It’s time to admit an uncomfortable truth: 99% of the work in receiving a college degree has more to do with sitting through awful presentations than actual academic accomplishment. You know exactly what I’m talking about: they walk up, uncomfortable, to the front of the room, and start fiddling around with the computer for five minutes, sometimes bemoaning technology and leaving the audience sitting there in wild anticipation of how uncomfortably slow or fast the presenter will speak. Then they finally get it together, present something that looks a but like this website, and they read. the. fucking. slides. If I wanted to read the slides, I would read the slides. They finish, and you move on to the next victim. Everyone has a bad experience, and that becomes the societal norm, so obviously we’ll just do it again for the next presentation that comes along. Sorry executives, I’ve seen you pull this crap too. No one is immune. I even give bad presentations on occassion, It’s a part of the culture now.
In an effort to reduce the casualties of this horrific cycle of bad presentations, I’ve put together this short three-step guide. Read it. Use it. Thanks.
- More pictures, less text
No one wants to read whatever you have on your slides. Use more pictures. I’ve given presentations that were 99% pictures.

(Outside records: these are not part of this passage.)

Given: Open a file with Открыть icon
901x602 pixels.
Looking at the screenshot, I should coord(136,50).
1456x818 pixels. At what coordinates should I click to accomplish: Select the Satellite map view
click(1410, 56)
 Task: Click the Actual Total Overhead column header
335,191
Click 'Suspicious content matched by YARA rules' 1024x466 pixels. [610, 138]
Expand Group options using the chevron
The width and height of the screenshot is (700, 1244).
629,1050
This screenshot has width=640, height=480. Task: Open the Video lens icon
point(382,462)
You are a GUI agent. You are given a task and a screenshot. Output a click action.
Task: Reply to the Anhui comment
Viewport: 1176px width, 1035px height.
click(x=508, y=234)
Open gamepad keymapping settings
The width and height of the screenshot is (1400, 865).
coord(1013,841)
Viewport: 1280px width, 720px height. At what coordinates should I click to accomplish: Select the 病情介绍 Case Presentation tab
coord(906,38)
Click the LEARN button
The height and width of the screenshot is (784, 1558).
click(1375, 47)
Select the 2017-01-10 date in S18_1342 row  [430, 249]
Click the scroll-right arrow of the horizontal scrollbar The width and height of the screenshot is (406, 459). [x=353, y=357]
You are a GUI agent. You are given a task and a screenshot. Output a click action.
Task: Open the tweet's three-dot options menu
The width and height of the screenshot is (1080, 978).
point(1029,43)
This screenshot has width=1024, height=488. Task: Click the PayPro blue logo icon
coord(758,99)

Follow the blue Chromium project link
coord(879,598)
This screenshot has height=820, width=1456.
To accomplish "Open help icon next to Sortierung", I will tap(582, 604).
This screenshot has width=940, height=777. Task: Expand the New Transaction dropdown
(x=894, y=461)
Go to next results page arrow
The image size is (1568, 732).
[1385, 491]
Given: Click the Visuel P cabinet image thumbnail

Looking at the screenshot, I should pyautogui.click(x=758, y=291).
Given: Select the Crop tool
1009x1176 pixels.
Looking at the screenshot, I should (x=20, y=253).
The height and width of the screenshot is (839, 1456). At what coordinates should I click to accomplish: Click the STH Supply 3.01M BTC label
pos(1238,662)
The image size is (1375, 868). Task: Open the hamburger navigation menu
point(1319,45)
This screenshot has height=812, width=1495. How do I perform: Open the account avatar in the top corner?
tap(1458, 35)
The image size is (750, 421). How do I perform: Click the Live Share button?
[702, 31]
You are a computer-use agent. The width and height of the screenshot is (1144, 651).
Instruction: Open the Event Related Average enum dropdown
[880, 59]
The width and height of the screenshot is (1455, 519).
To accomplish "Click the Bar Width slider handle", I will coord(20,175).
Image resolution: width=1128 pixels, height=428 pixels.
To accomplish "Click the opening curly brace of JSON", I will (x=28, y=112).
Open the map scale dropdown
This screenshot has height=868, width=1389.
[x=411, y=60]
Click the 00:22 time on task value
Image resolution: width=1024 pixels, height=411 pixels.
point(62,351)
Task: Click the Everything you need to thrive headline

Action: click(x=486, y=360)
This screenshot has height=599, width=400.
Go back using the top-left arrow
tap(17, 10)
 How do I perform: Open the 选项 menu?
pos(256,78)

You can find free-to-use, high-resolution stock photos now under very amenable Creative Commons Licenses at any number of websites. I like pexels.com. You can usually use one of these for a background image, and use a combination of opacity/boxes to make text readable. Remember, you’re telling a story here, even if your subject is incredibly dry.
- Know what you’re talking about
If you’re reading off the slides, it means you don’t know what to say. If you don’t know what to say, do you really know the material that well? Practice that shit and get it down so that you can talk as though you were having a real conversation with somebody. That way, if your computer dies, you can still convey your ideas without relying on slides. This is one of the reasons I don’t use slides when teaching classes- I need to be able to create and adapt content (using a whiteboard usually) on the fly to accommodate where my audience is needing additional information.
- Plan ahead for technology problems
It never works right, so plan ahead for that. I almost exclusively use Google Slides now; PowerPoint has some nice features, but Slides gives you a URL you can shorten and have access to anywhere. I’m sure PP can do this, but it’s just easier to use something that was specifically created for the cloud. Carry an exported version on a USB stick. That should cover 80% of problems you’ll have.
That’s it! Do these things and your presentations will improve overnight. Notice how none of these focus on reducing the number of times you say “um” or improving your body language; They all focus on the audience’s experience. This is important- body language and phrasing can help with the overall presentation, but the big three issues are covered here: audiences find text boring, they find your content uninteresting and vague, and they get just as anxious as you do when there are tech problems.